Assigned task =
Output the lines of the entries below beginning at the one with "This screenshot has width=550, height=365." and ending with the last, exactly as written and without pictures.

Task inputs =
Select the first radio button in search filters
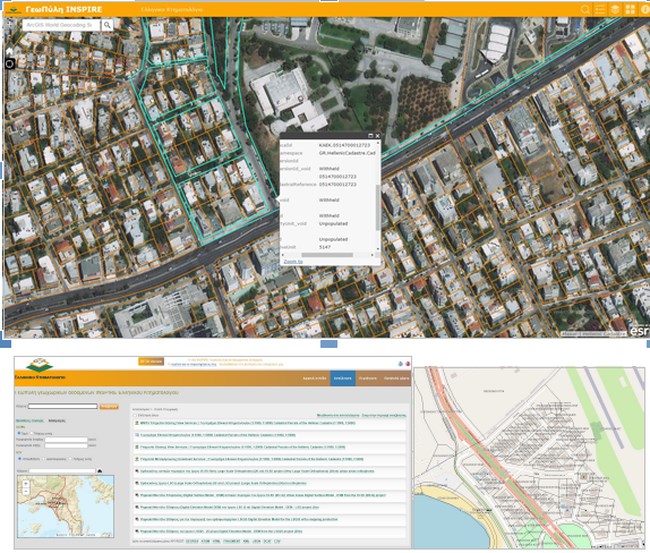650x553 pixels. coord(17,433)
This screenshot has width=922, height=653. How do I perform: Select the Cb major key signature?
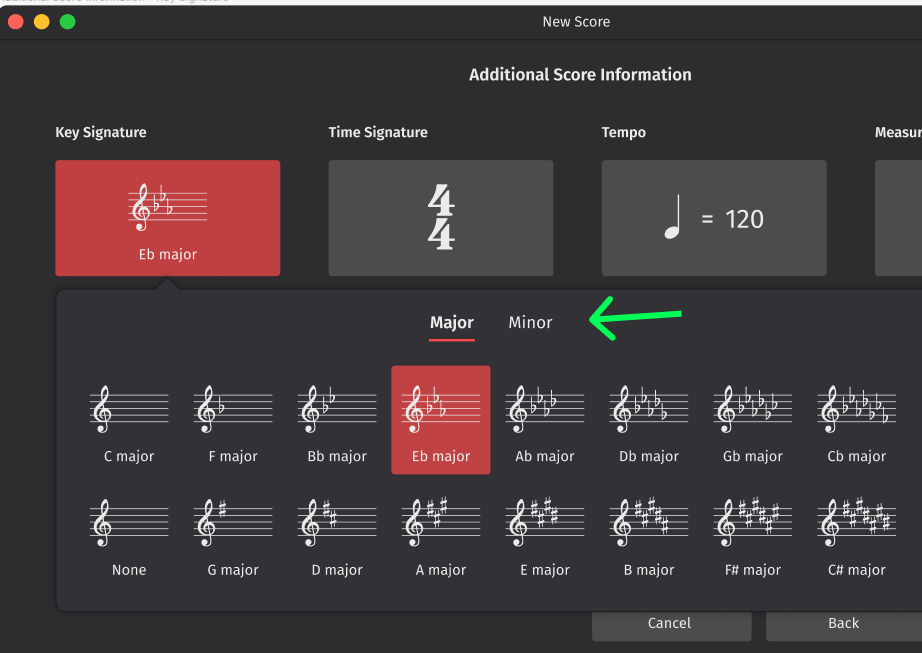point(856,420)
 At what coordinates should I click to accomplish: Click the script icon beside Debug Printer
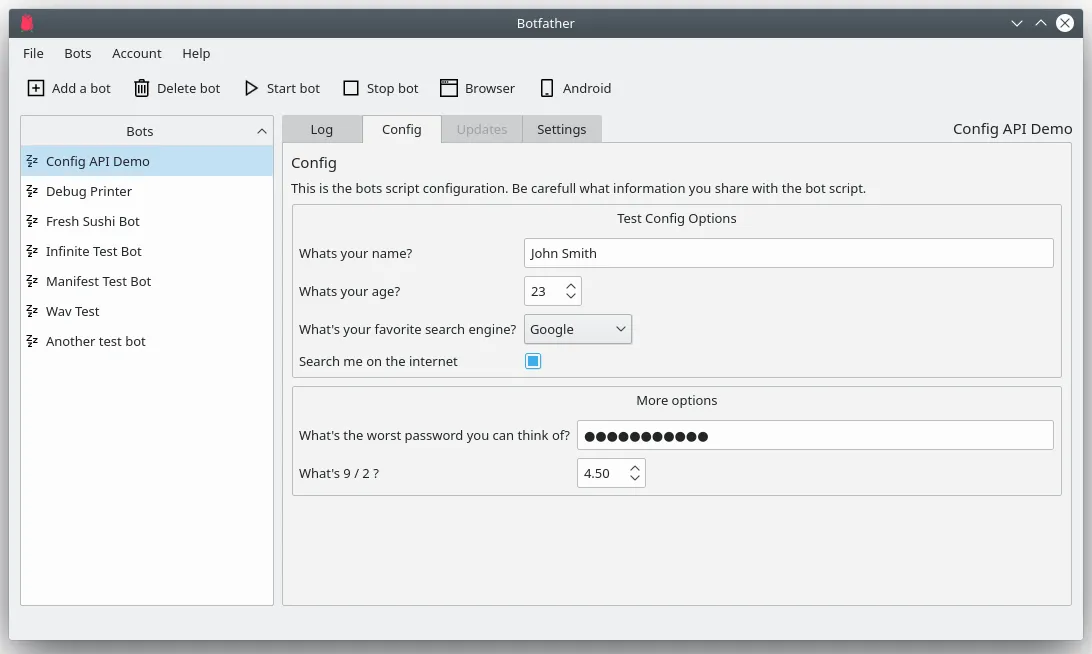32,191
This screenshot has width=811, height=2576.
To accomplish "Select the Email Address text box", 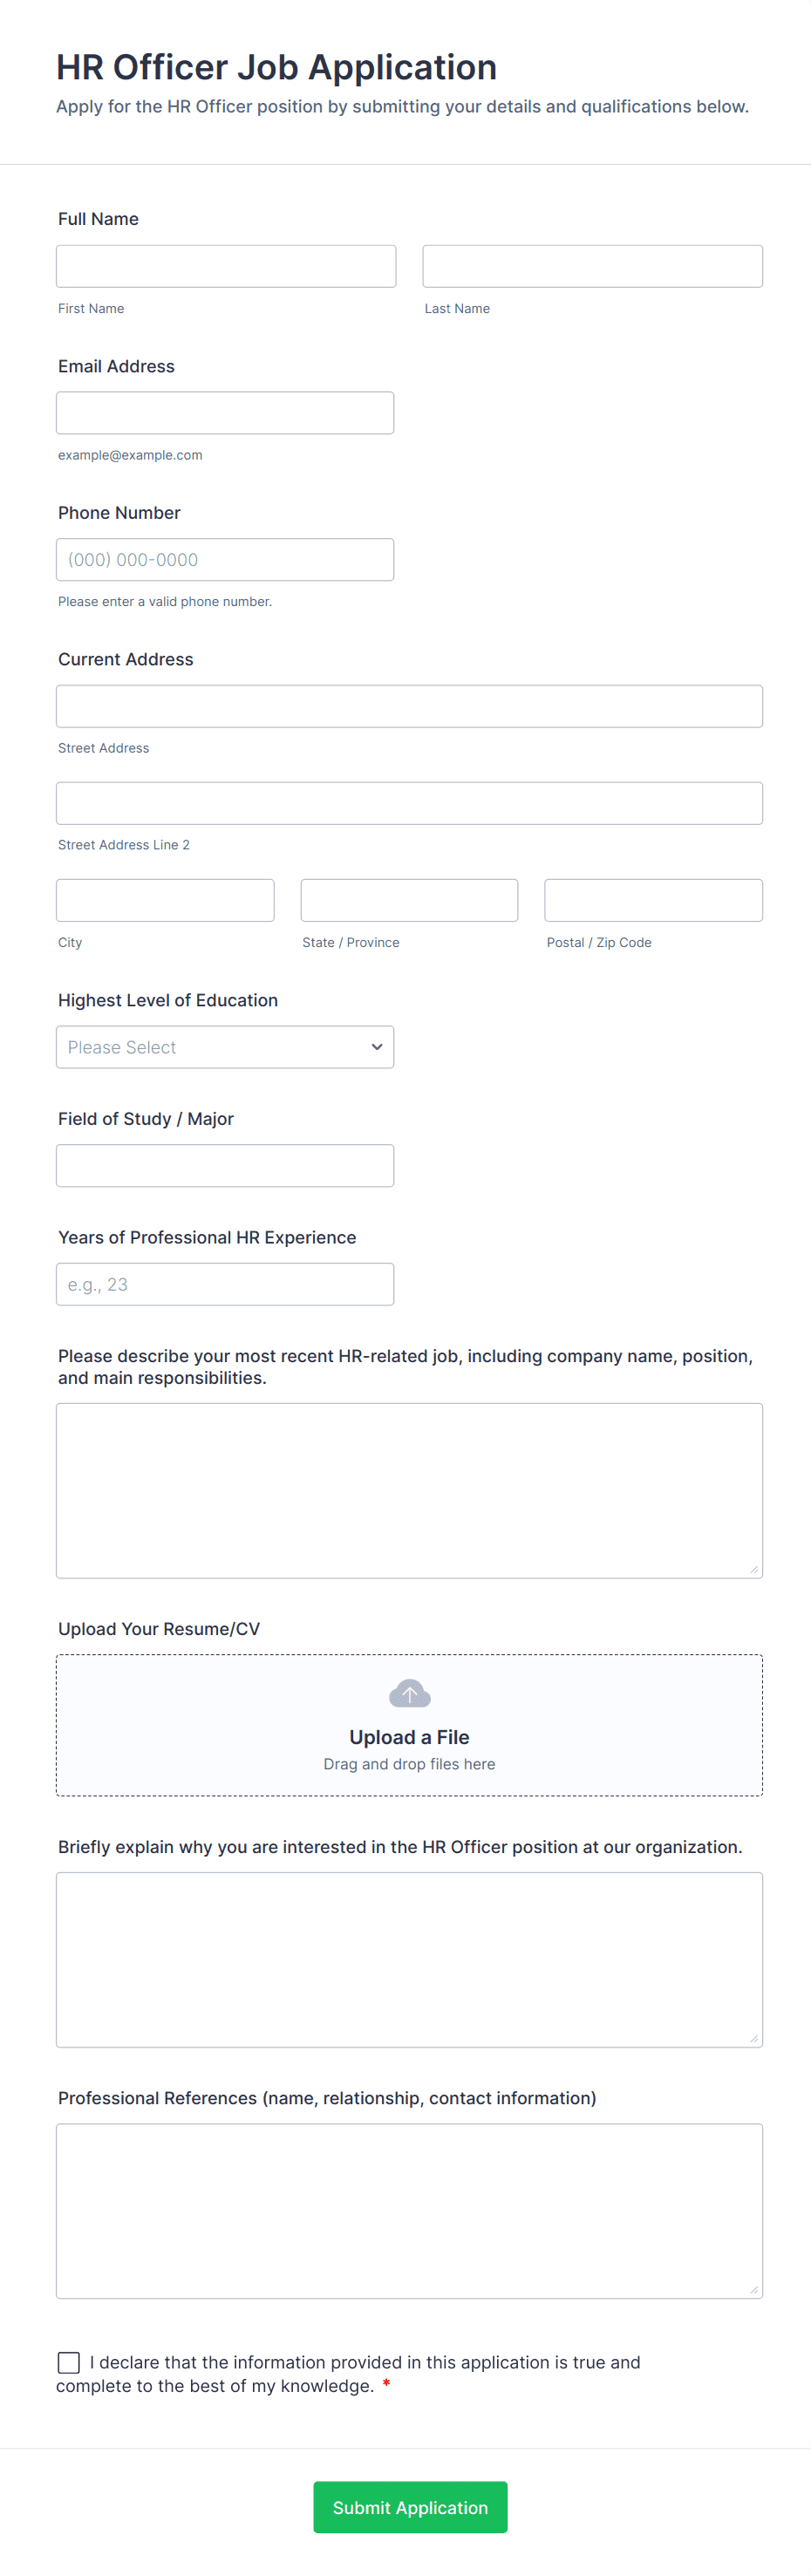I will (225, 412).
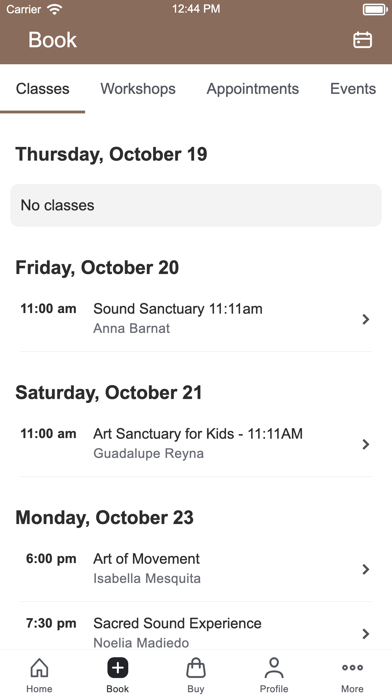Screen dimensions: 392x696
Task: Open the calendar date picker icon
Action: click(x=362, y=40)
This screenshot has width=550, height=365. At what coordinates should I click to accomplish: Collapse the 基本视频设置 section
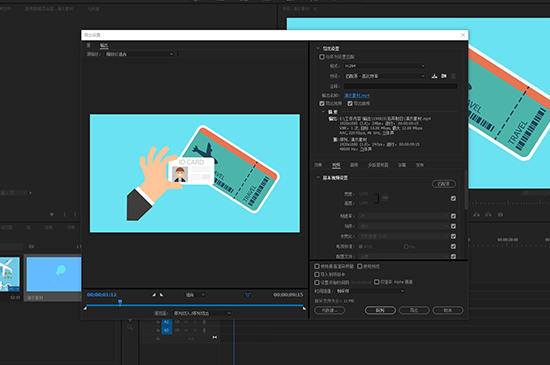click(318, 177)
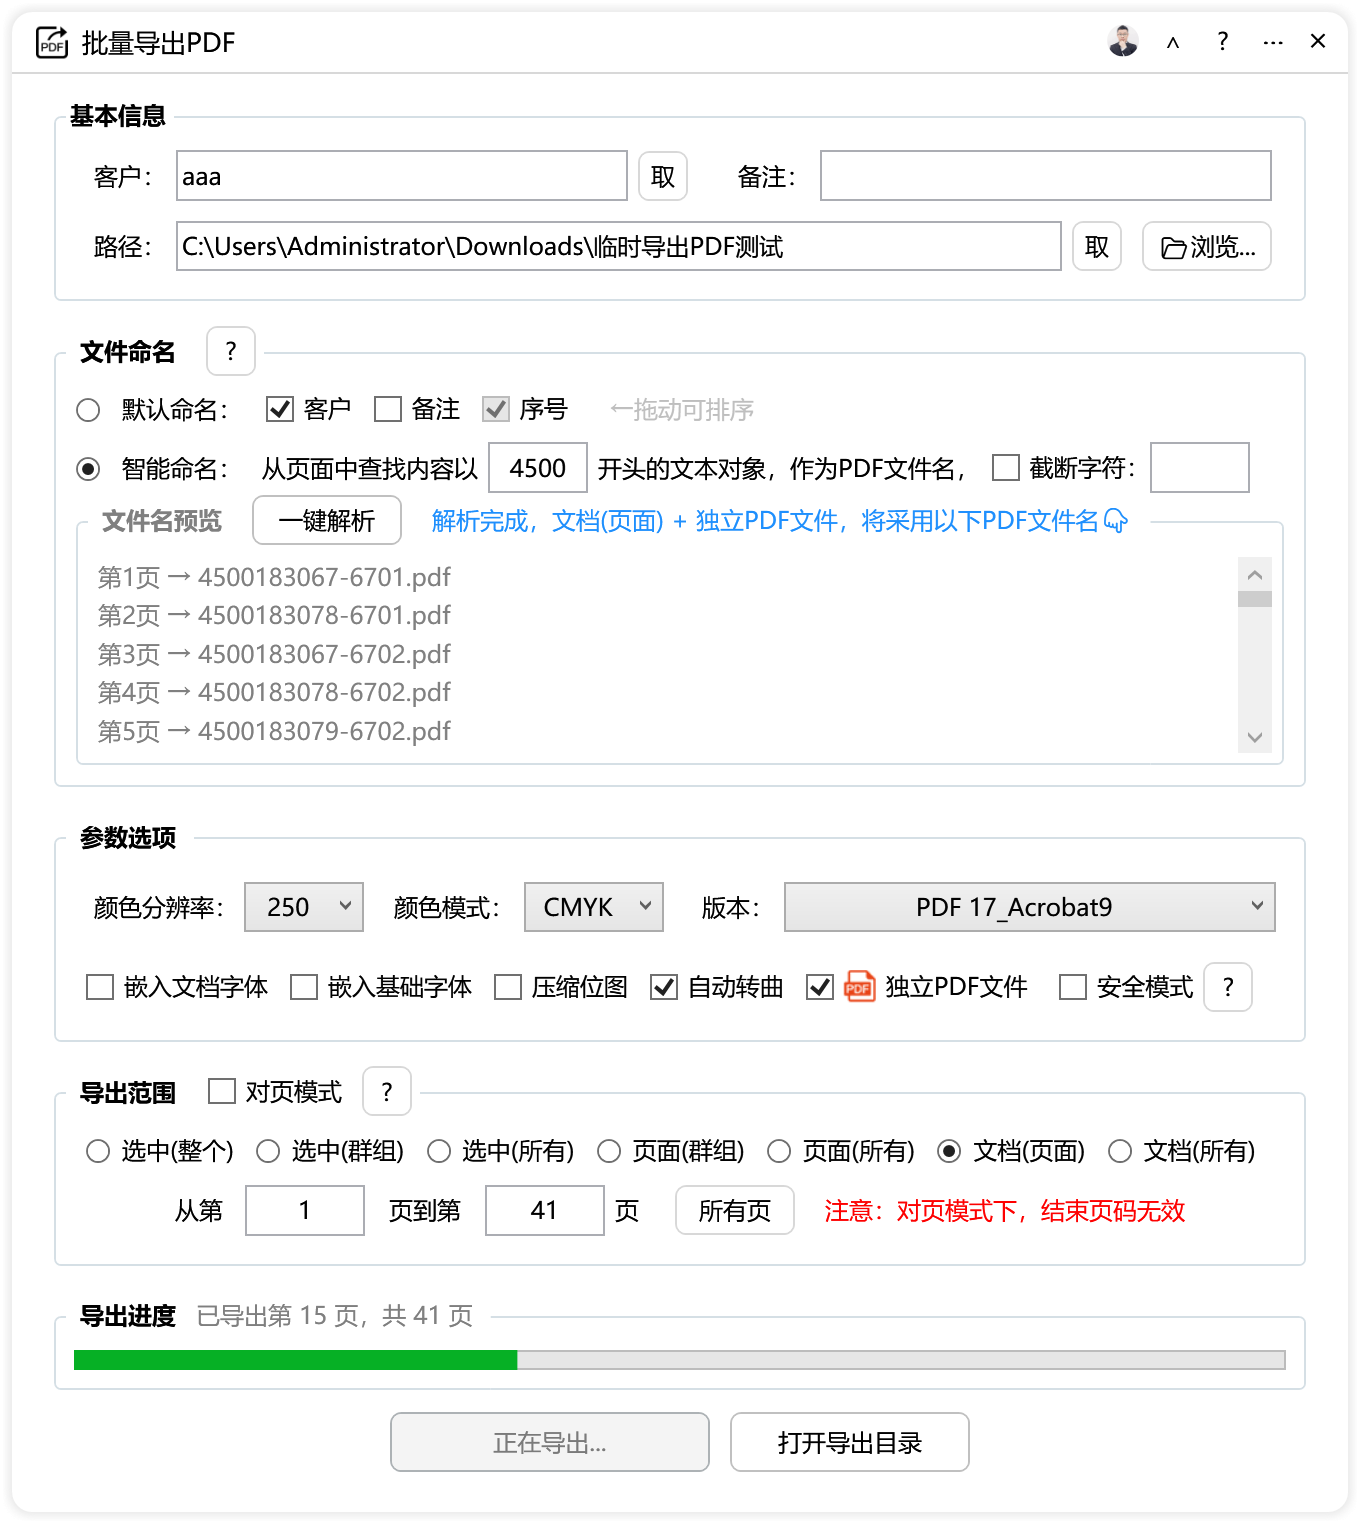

Task response =
This screenshot has width=550, height=365. At what coordinates should I click to accomplish: Collapse the 基本视频设置 section
click(318, 177)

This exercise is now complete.